Chu, K. & Anderson, W. M. (2007) U.S. public comment on humane treatment of stray cats.
After decades of this cruel, expensive method of catching and killing cats have neglected to stabilize cat inhabitants, local officials, animal control officers, and animal shelters are recognizing they need an entirely different approach. Some TNR programs are set up for as many as 25 years: a testament to how well they work. Scientific studies demonstrate that TNR is the only humane and effective approach to neighborhood cat populations. These studies, that have been conducted in multiple countries and have been published in many different peer-reviewed scientific journals, provide proof for how TNR stabilizes community cat inhabitants, improves the lives of human cats, and helps cats become better neighbors.

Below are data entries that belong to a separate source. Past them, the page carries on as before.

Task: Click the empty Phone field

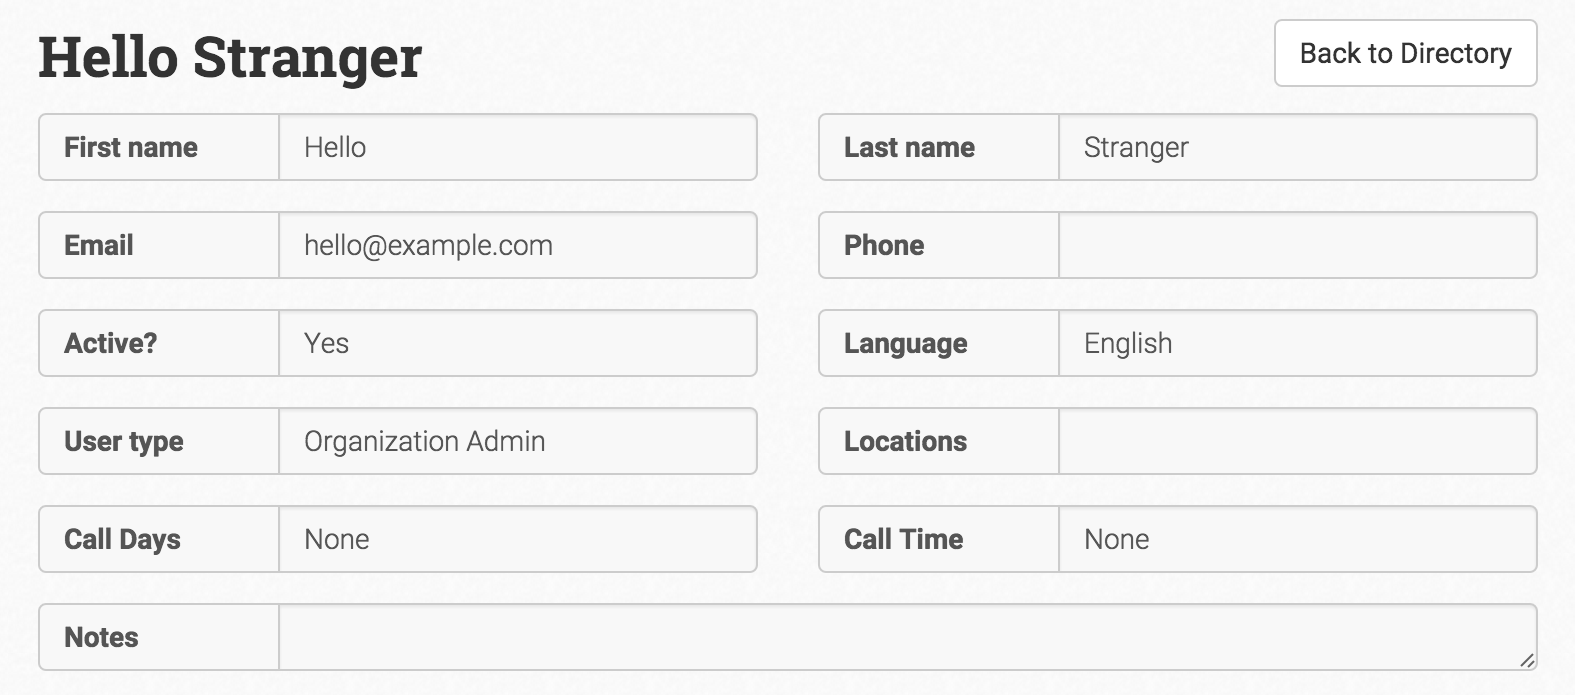Action: (1297, 245)
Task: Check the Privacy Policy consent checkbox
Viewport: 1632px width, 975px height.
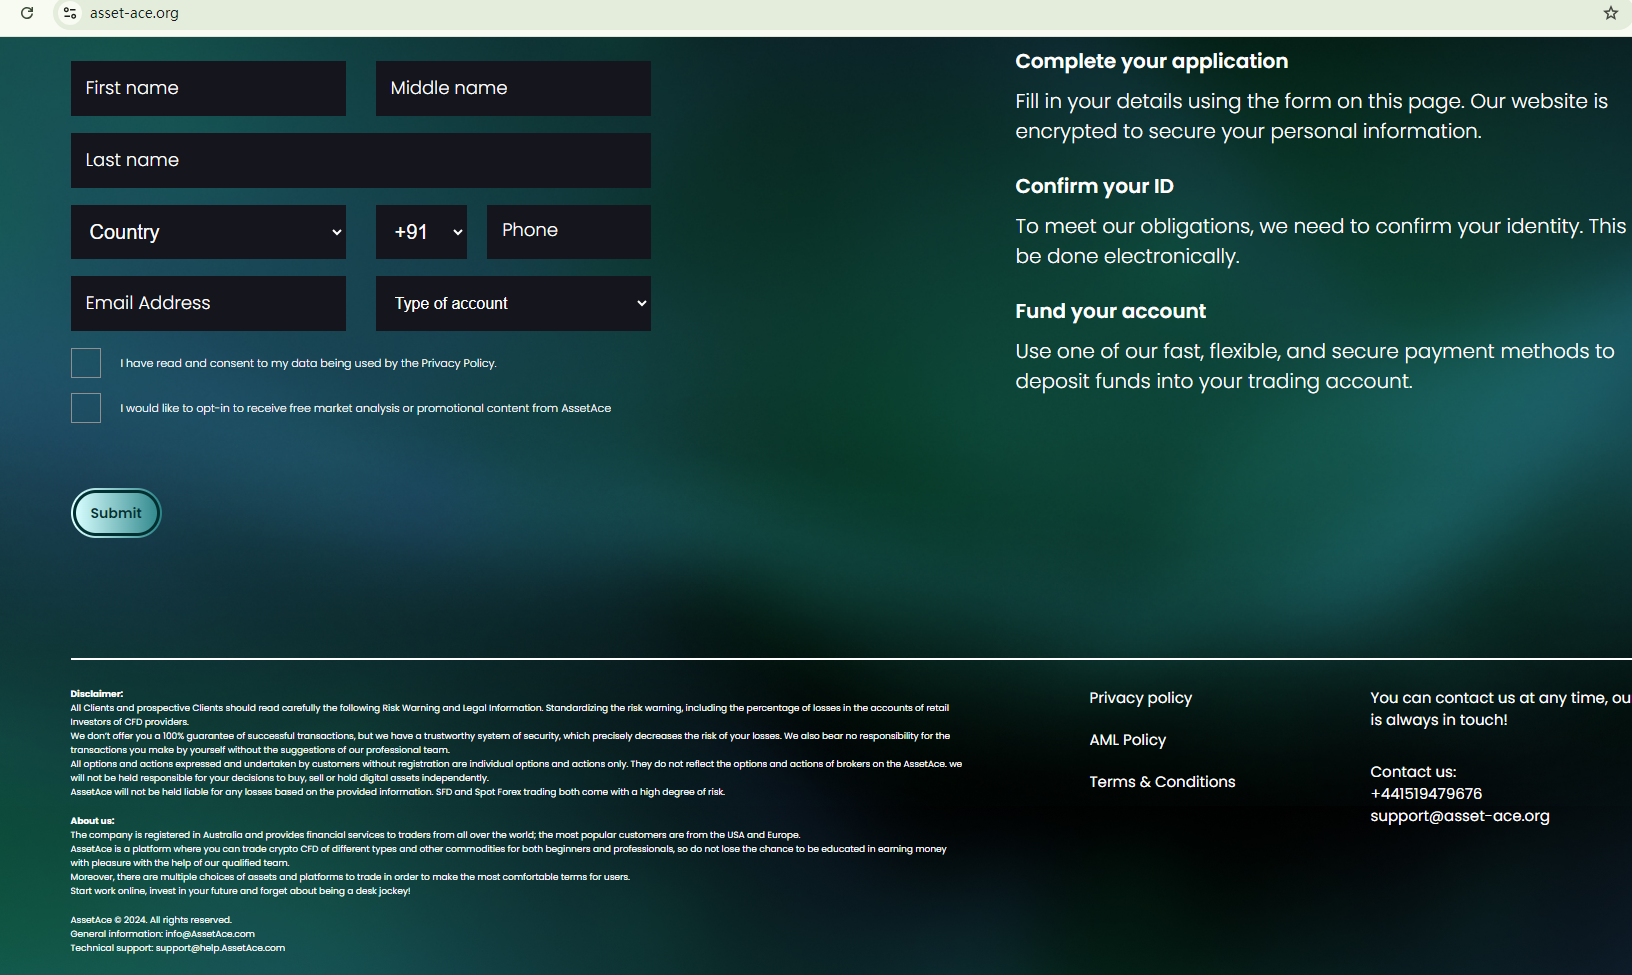Action: tap(86, 363)
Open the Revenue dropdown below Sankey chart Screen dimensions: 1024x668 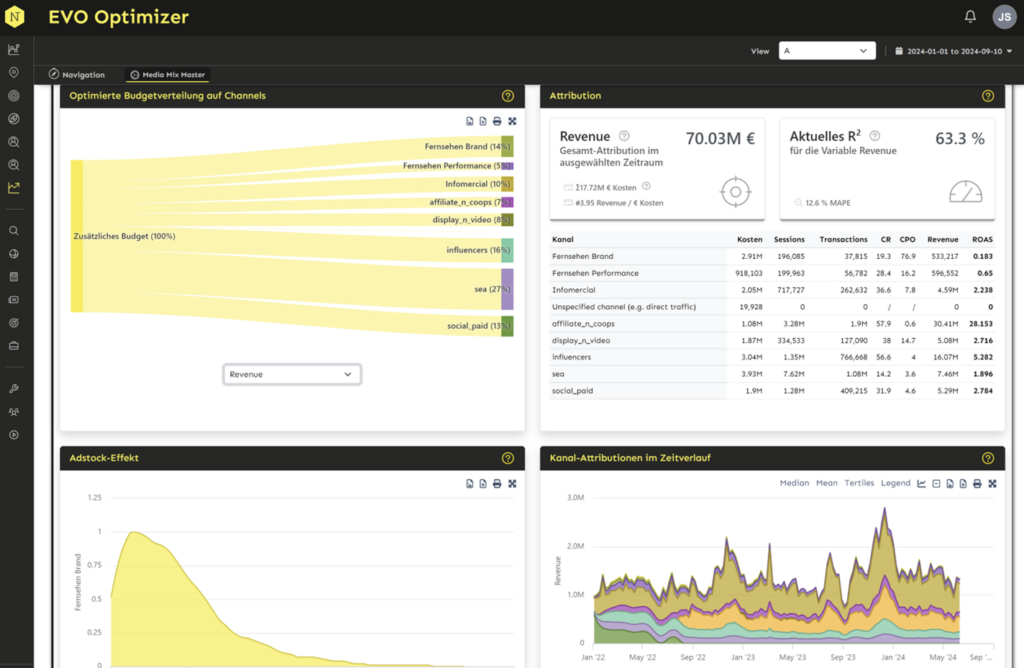pyautogui.click(x=291, y=374)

Reading about communities which have experienced firsthand the many benefits of TNR will be helpful to you as you describe why TNR has to be implemented in your community.
TNR has been in practice for decades in the United States after being demonstrated in Europe, and scientific studies reveal that it stabilizes community cat populations, enhances cats’ lives, also assists cats become better neighbors. These statements are only some of the major points you need to remember when talking TNR with elected officials, animal control officials, and animal shelter employees. This resource provides all the speaking points for TNR you have to make your case.
Nationally, almost 70 percent of all cats that enter animal shelters are murdered there. For neighborhood cats that number climbs to virtually 100 percent. This is catastrophic for the cats and for the people working every day to help them. However change is underway in several communities. More animal control agencies and shelters have started to embrace humane modifications that reduce intake amounts, decrease euthanasia rates, and boost live releases. The following resources will help your animal control agency and shield adopt humane policies, protect community cats, and save more lives read more about laws of nautre laws of man .
Advocacy Toolkit TNR Ordinances
Well-intentioned ordinances, like those who claim to encourage TNR, can cause more damage than good if they create regulations and limitations –and subsequently, penalties and liabilities against health professionals and TNR providers–in which there were none. The most successful TNR ordinances are those that are easy. The most debatable TNR ordinances have compulsory registration. The following resource can help you determine whether your community may benefit from a TNR ordinance.
Understand Why the Following Laws are Harmful to Cats:
Advocacy Toolkit Leash Laws
Why they hurt cats: leash laws are harmful because any cat who’s outside –whether she is someone’s pet who’s out for a period of time, either intentionally or by accident, or a neighborhood cat–is subject to impoundment. Nearly 100 percent of community cats impounded are murdered, and 70 percent of all cats are killed. Leash laws originated to safeguard individuals and property from damages caused by dogs. Cats and dogs are exceptional species, and treating them exactly the same just does not work. Furthermore, unowned cats like community cats don’t have any indoor or owners homes.
Advocacy Toolkit Accreditation Requirements
Things to look for: legislation which require all cats to be registered or licensed with a government agency, which normally requires payment of annual fees and a tag attached to the cat’s collar.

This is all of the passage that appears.